Russland und China haben ihre Aktivitäten gegen Norwegen in sozialen Medien verstärkt, wie ein neuer Bericht des Norwegischen Instituts für Verteidigungsforschung (Forsvarets forskningsinstitutt, FFI) zeigt. Die Analyse von 22 Millionen Beiträgen im Zusammenhang mit der Storting-Wahl 2025 soll belegen, dass das Informationsumfeld durch zunehmende Komplexität und mangelnde Transparenz geprägt ist.
Russische Akteure steigerten ihre Erwähnungen Norwegens um rund 55 Prozent im vergangenen Jahr, mit durchschnittlich 48 Beiträgen pro Tag, schreibt das FFI. Die Aktivitäten konzentrieren sich häufig darauf, die Unterstützung für die Ukraine zu untergraben und Norwegen als „russophobisch" darzustellen. Chinesische Akteure steigerten ihre Erwähnungen um 33 Prozent. Dem Bericht zufolge ist der deutlichste Trend ein Anstieg norwegischsprachiger Inhalte – von 6 Beiträgen im Vorjahreszeitraum auf 831 Beiträge in diesem Jahr.
Der Bericht wurde vom FFI in Zusammenarbeit mit Analyse & Tall sowie Common Consultancy erstellt. Die Datenbasis umfasst Beiträge von Facebook, X, TikTok und Telegram.
– Wir beobachten, dass die Einflussnahme im Netz und in sozialen Medien zunimmt und komplexer wird. Die mangelnde Transparenz der sozialen Medien macht es aufwändig und oft unmöglich herauszufinden, wer tatsächlich hinter der Manipulation der Meinungsbildung in Norwegen steckt, sagt Eskil Grendahl Sivertsen, leitender Berater beim FFI.
Zum ersten Mal haben die Forscher einen Einflussversuch identifiziert, der direkt mit der Durchführung der Wahl in Verbindung steht, so das FFI. Eine pro-russische Hackergruppe führte die Kampagne #OpNorway durch, die Aktivitäten in sozialen Medien mit Überlastungsangriffen (DDoS) auf unter anderem die Webseiten der konservativen Partei Høyre kurz vor der Wahl kombinierte. Die Einschätzung des FFI ist, dass die Aktion keinen Einfluss auf das Wahlergebnis hatte, jedoch den Willen signalisiert, demokratische Prozesse zu stören.
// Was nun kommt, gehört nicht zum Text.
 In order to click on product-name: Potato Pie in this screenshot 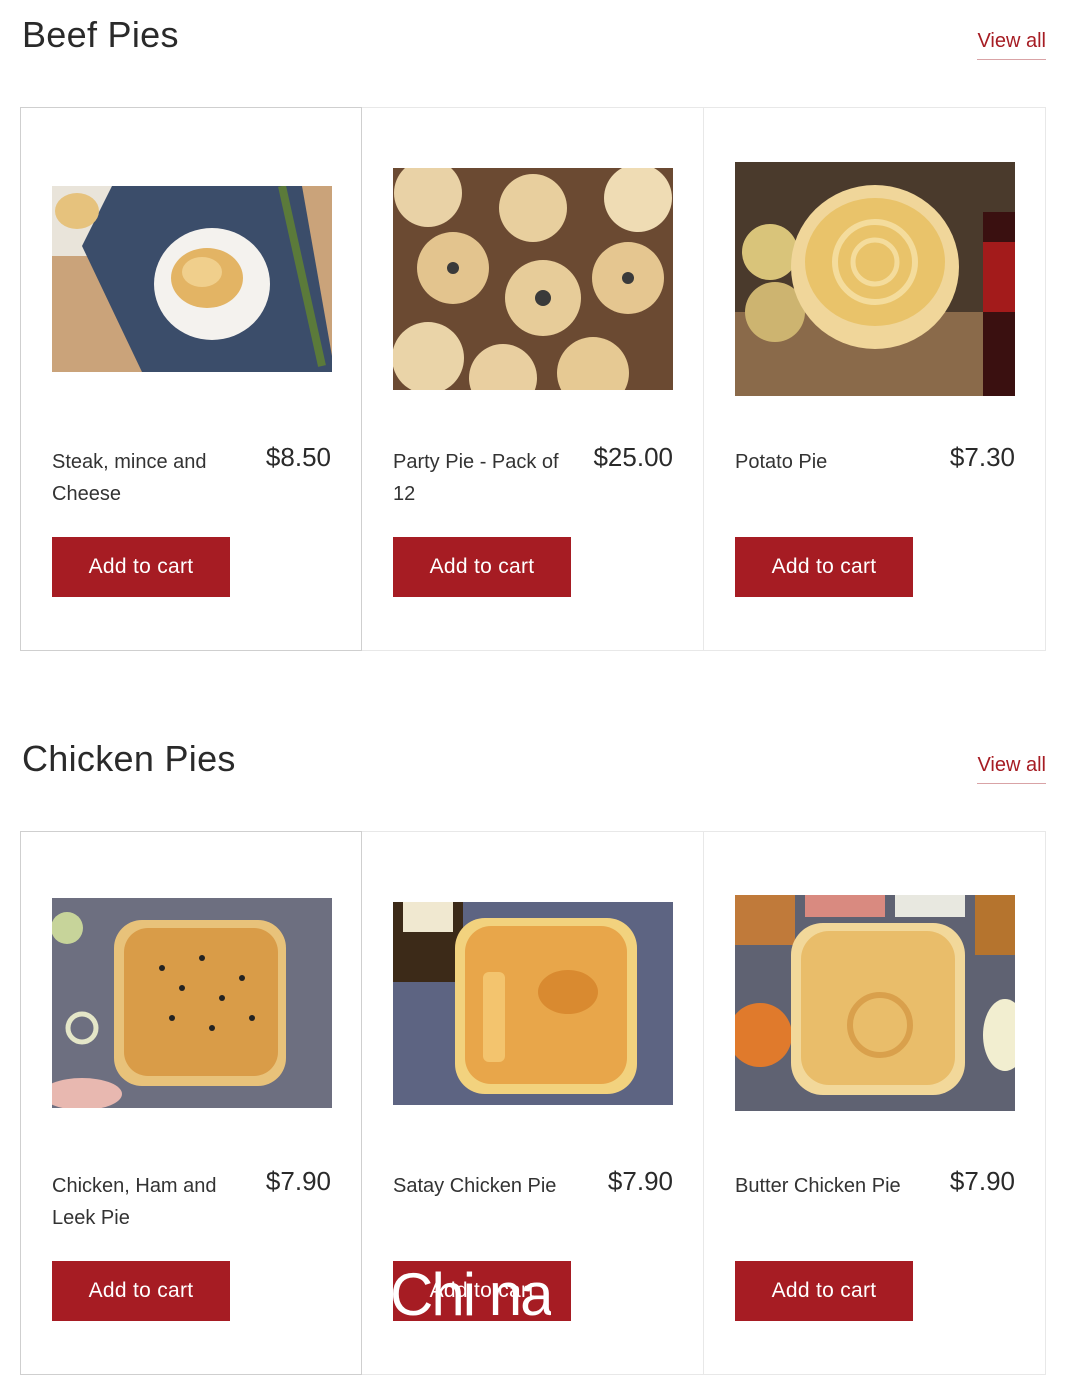, I will do `click(820, 462)`.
Der Bericht enthält zehn Fallstudien, die zeigen, wie ausländische Akteure vorgehen. Ein Beispiel ist, wie der Untergang des russischen Schiffes Ursa Major zu der Darstellung umgeschrieben wurde, Norwegen habe sich geweigert, russische Seeleute zu retten – ein Narrativ, das durch Dmitri Medwedew verbreitet wurde.
Chinesische Einflussnahme hat sich vorwiegend auf Reputationsaufbau konzentriert. Über die Facebook-Seite VIEW Norway und durch den Einsatz norwegischer Influencer versuchen staatliche Medien, ein positives Bild Chinas zu fördern. Gleichzeitig wurde ein anonymes Netzwerk auf TikTok identifiziert, das satirische Beiträge über Scharia-Gesetze verbreitete, um linke Parteien zu diskreditieren.
– Wir haben großes Vertrauen in Wahlen in Norwegen, und das müssen wir bewahren. Der Bericht liefert wichtiges Wissen über unerwünschte ausländische Einflussnahme, sagt Kommunal- und Regionalminister Bjørnar Skjæran.